Extract to read:
§

# Vintage Rado



## SteveD (Jul 23, 2006)

Hi all,

I'm new to watch collecting and would like an opinion on a vintage Rado purple horse. I know nothing of these watches (I've heard of Rado, but only know of the recent watches), but I quite like the look of them. My question is, are they any good? Looking on the bay there seem to be a fair few of them that are relatively cheap, and seem to be genuine. However this is a watch that I would like to wear every day and expect it to be reasonably reliable (at least as reliable as my Poljot). Does anyone have any opinions on these?

Thanks for your help,

Steve


----------



## Griff (Feb 23, 2003)

If you are indeed claiming your Poljot is reliable I would think you'd be very happy with the Rado

The Poljot I had had a "magnetic" personality and I was very glad to see the back of it.


----------



## blackandgolduk (Apr 25, 2005)

I like the look of the Purple Horse and if you can get one at a good price then I'd say go for it. They seem to be good vintage purchases. However, if you're getting one from the 'bay, take care to get an original one and not one of those dodgy (bad) redials from the east...


----------



## seiko follower (Mar 21, 2006)

blackandgolduk said:


> I like the look of the Purple Horse and if you can get one at a good price then I'd say go for it. They seem to be good vintage purchases. However, if you're getting one from the 'bay, take care to get an original one and not one of those dodgy (bad) redials from the east...


As long as we are discussing vintage Rados, I'd like to say that I have a Rado Green Horse and Golden Horse; both are 25 jewel automatics and in very good condition. I'm currently looking for a Purple Horse to complete the "Horse" line-up. I have been wearing these two Rados for about a year now, one needed cleaning. They keep good time are water resistant to handwashing and overall damn fine timepieces. My question to the colective is what are the differences in the Green, Gold and Purple Horse models, other than dial colors and of course seahorse colors?

§

Information shown:

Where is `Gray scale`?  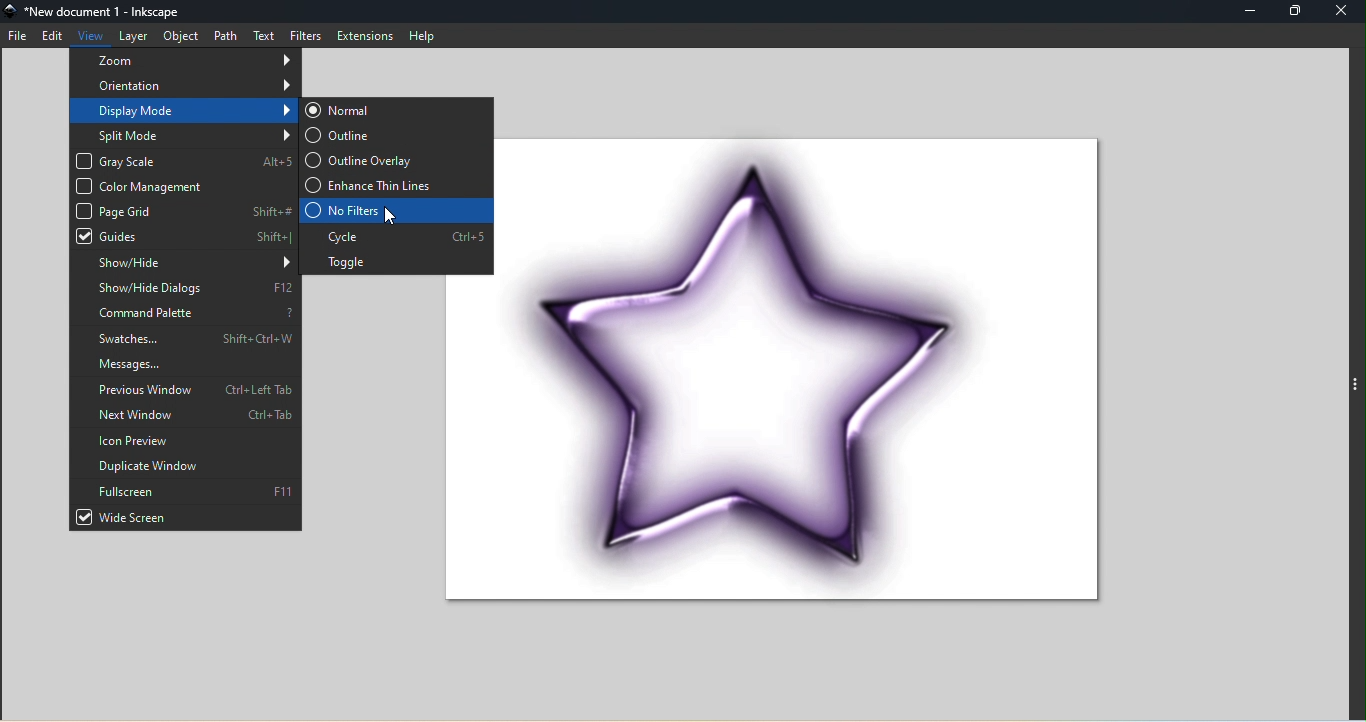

§

Task instructions:
• A. Summarize the forum thread about vintage Rado watches in two sentences.
• B. Pick up the forum thread about vintage Rado watches from the point where it stops.

Responses per task:
• A. A newcomer to watch collecting asks whether a vintage Rado Purple Horse, several of which appear relatively cheap and seemingly genuine on "the bay," would be good and reliable enough to wear every day. Replies say it should satisfy anyone who finds a Poljot reliable and is a good vintage purchase if it is original rather than a redial, and an owner of a Green Horse and Golden Horse reports that both keep good time before asking how the three Horse models differ beyond dial and seahorse colors.

• B.
Seiko-Follower

Bruce


----------



## makky (Jul 14, 2004)

seiko follower said:


> blackandgolduk said:
> 
> 
> > I like the look of the Purple Horse and if you can get one at a good price then I'd say go for it. They seem to be good vintage purchases. However, if you're getting one from the 'bay, take care to get an original one and not one of those dodgy (bad) redials from the east...
> ...


I have a Purple Gazelle which is a lovely watch. Rado must've had some crazy dudes thinking up names back in the 70's. That's what attracted me to them - Musketeer - Captain Cook - Golden Castle - Trident - Starliner - etc. There's probably even an Orange Hamster somewhere. They are all excellent quality and mostly use ETA movements. There are dozens of designs. There doesn't seem to be much difference in quality between most of the models exept the Diastar range with sapphire crystals and that famous tungsten case. There are also some rarer Diastar chronometer designated models.

It's weird that for such a famous manufacturer, there are no forums, dedicated sites or gallerys for old Rado's. Someone should get one going.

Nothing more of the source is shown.